I hated myself. My past tarnished me before, left me dirty and grimy and grated with such awful truth that I didn’t know when the nightmare ended and the rest of me began. But I never, ever thought I’d be grateful for the opportunity to hide behind it.
As long as Thorne thought my past abuse freaked me out enough to run, I wouldn’t have to worry about making an excuse to meet with Exorcist.

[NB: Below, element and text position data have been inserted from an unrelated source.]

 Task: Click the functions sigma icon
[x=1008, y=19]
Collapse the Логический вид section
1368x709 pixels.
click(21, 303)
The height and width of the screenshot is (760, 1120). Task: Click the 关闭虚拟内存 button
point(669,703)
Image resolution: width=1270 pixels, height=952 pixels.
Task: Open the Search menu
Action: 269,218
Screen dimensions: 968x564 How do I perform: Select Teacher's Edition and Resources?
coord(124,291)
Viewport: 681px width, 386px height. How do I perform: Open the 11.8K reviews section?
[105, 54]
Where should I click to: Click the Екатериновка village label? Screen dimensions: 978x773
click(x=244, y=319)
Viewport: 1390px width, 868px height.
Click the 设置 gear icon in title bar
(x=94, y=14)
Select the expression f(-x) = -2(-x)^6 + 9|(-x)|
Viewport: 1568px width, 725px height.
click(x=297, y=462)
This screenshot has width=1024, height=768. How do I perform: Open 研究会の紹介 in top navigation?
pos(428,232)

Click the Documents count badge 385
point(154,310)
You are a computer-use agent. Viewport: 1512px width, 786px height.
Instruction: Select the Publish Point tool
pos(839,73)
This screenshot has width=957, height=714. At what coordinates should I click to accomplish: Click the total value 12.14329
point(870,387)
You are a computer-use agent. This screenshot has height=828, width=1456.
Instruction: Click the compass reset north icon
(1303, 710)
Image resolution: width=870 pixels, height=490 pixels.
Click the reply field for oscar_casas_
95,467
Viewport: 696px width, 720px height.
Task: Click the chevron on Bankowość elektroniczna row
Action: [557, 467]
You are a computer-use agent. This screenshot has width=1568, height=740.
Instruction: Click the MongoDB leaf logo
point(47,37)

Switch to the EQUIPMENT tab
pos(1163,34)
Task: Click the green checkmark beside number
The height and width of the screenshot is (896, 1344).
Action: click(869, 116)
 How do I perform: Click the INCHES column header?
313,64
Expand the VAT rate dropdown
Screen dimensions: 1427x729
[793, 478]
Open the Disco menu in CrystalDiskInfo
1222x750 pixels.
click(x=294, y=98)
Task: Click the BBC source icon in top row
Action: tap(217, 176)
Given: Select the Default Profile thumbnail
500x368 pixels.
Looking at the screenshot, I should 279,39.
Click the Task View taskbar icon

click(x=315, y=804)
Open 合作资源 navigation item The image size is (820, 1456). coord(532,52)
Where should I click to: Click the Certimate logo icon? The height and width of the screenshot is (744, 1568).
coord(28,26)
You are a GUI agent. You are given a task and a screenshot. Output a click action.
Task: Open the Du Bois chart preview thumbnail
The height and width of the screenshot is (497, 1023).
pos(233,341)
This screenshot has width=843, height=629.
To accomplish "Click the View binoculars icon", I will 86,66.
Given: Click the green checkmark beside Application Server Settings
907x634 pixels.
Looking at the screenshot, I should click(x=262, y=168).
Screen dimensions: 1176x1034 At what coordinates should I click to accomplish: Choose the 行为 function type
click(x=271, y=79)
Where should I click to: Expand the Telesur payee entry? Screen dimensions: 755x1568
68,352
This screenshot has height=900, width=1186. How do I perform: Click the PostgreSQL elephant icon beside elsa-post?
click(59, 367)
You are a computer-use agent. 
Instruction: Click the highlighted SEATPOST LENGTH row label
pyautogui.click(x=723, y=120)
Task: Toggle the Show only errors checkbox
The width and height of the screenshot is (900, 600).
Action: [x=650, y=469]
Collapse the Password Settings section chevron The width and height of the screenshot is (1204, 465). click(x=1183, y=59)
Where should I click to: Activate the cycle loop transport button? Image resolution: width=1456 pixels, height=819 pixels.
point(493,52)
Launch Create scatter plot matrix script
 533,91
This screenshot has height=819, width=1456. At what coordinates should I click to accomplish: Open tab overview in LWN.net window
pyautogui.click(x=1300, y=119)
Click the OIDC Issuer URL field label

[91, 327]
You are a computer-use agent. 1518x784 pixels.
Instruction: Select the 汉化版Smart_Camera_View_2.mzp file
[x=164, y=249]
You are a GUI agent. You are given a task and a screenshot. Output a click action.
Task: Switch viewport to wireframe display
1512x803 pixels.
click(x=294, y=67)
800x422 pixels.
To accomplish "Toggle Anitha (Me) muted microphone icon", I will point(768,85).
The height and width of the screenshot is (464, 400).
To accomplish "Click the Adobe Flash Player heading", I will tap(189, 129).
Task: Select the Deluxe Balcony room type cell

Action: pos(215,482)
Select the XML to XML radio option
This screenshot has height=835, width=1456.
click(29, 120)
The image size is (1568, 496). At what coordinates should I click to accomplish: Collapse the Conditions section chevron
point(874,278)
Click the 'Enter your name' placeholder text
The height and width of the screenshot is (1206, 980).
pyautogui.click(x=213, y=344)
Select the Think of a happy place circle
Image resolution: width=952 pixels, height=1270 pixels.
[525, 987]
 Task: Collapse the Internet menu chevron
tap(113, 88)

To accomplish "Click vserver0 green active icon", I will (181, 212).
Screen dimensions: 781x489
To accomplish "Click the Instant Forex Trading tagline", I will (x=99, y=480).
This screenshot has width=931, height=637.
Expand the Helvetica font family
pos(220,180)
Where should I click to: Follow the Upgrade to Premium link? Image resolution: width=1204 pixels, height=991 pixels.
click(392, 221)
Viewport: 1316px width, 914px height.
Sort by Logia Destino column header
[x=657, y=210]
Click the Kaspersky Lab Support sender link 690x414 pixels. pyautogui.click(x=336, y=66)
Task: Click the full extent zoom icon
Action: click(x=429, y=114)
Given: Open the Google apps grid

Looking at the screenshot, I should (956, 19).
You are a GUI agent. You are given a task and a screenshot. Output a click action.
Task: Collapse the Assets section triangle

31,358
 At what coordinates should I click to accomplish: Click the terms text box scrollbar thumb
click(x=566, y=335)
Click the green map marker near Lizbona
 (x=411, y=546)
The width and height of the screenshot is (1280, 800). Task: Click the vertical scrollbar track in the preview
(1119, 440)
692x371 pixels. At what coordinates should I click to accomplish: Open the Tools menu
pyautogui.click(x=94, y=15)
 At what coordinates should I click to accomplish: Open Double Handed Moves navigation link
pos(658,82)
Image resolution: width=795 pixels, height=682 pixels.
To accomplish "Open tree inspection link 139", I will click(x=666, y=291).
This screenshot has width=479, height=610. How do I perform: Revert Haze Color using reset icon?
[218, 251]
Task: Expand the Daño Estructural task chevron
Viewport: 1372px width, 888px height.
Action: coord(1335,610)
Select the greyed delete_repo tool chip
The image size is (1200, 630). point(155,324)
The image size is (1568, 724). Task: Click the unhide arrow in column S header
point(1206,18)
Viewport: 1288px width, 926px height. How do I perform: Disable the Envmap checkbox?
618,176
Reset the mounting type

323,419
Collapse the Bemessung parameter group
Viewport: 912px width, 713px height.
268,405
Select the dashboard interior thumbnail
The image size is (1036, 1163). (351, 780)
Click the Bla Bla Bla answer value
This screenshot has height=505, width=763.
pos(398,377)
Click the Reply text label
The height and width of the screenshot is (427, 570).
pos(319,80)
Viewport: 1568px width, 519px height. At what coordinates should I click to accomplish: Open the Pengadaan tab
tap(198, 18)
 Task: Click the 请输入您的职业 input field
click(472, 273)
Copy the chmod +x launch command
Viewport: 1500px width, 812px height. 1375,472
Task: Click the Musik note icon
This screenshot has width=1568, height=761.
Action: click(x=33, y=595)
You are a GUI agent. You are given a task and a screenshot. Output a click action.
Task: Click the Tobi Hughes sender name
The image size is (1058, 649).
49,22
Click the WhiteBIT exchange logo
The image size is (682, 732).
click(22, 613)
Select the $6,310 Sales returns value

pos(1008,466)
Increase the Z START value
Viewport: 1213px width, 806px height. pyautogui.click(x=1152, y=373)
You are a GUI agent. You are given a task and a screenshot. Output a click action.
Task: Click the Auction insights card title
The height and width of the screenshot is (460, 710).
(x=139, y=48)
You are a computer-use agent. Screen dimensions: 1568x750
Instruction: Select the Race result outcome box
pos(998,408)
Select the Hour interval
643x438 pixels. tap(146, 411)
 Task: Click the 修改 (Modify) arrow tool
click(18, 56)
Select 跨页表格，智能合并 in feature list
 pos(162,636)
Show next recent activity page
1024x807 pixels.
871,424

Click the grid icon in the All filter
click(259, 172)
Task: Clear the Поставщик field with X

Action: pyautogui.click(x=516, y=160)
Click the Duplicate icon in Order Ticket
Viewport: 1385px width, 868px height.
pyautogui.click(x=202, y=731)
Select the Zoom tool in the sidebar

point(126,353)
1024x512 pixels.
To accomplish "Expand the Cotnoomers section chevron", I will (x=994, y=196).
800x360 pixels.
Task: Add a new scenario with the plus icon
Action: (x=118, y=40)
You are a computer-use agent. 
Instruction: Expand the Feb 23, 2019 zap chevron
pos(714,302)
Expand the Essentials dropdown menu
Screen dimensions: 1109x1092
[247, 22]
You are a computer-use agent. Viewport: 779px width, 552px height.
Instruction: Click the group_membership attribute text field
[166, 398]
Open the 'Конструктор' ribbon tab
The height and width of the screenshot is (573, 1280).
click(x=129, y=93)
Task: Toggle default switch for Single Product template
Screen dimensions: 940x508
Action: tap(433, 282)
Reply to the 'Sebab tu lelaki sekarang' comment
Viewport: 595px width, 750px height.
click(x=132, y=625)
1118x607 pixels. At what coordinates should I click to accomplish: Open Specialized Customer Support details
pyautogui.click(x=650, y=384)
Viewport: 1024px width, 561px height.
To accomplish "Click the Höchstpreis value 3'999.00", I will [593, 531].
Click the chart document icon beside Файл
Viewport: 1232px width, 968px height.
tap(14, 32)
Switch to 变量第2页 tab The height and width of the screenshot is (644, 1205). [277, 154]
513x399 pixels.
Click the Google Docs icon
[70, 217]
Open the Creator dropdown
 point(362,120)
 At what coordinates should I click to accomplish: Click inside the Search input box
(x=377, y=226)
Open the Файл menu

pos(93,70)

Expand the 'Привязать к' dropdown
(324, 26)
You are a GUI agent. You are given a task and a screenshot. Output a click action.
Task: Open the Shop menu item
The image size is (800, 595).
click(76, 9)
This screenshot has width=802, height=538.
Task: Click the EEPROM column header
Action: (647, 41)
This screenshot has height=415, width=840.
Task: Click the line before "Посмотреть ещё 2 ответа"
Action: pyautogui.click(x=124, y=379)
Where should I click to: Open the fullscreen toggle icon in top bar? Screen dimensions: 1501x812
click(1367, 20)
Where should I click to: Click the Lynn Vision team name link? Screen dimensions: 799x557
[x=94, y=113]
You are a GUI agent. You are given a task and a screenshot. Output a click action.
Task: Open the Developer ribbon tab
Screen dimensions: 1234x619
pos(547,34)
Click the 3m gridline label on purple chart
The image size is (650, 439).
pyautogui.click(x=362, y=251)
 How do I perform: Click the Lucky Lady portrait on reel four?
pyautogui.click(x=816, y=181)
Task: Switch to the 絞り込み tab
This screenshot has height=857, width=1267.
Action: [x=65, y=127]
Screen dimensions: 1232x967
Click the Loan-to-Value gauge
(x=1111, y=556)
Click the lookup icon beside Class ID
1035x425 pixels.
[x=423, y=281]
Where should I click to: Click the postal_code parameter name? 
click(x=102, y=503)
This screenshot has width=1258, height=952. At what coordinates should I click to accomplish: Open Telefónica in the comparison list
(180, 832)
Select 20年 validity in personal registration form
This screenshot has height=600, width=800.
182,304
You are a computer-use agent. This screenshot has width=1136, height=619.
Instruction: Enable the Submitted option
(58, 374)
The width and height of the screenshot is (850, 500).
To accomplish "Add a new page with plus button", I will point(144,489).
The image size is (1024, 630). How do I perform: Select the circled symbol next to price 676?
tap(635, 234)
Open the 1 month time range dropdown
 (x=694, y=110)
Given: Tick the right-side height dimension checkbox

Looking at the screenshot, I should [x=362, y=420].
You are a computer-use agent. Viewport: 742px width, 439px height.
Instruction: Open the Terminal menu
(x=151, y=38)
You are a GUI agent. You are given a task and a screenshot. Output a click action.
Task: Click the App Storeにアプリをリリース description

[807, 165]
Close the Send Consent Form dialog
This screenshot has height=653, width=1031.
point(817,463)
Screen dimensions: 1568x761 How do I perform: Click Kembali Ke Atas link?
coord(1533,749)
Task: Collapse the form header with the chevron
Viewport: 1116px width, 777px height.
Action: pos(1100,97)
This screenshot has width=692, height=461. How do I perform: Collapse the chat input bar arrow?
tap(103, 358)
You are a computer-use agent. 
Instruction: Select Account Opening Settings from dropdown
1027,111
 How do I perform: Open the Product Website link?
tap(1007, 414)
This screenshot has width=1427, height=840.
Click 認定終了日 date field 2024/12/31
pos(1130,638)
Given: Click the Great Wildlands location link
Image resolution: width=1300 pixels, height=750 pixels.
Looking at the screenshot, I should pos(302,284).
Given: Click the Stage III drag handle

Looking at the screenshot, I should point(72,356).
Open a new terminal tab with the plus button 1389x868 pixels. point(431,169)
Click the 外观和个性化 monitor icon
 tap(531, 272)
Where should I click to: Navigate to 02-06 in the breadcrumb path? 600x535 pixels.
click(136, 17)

“I’m leaving,” I said. “Just for the afternoon.”
“No, you’re not.”
“You can’t keep me here.”
“Want to bet?”
I seized a breaking breath. “I’m not your prisoner, Thorne.”
“Really?”
I didn’t like his tone. Or the way he looked at me. Or how the sudden flutter in my chest matched the cruelty tightening his jaw.
“No. You don’t have the authority.”
“Yes, I do.”
My stomach twisted. “I told you before. I am not your whore.”
“You think you could stop me?”
“You really are a monster, aren’t you?”
“If it keeps you safe then I am every monster under your bed, demon in your closet, and intruder at your fucking door.”
“I want to leave,” I whispered.
“This is for your own good.”
No one ever acted for my own good, and if they said they did, they were lying. Rule number one in Anathema. The club came first. Not little Rose Bud. Not even if she needed help.
“You’ve done nothing but try to control every aspect of my life since I got here,” I said. “And guess what? I’m no safer with you than I am on my own.”
“I’m keeping you alive.”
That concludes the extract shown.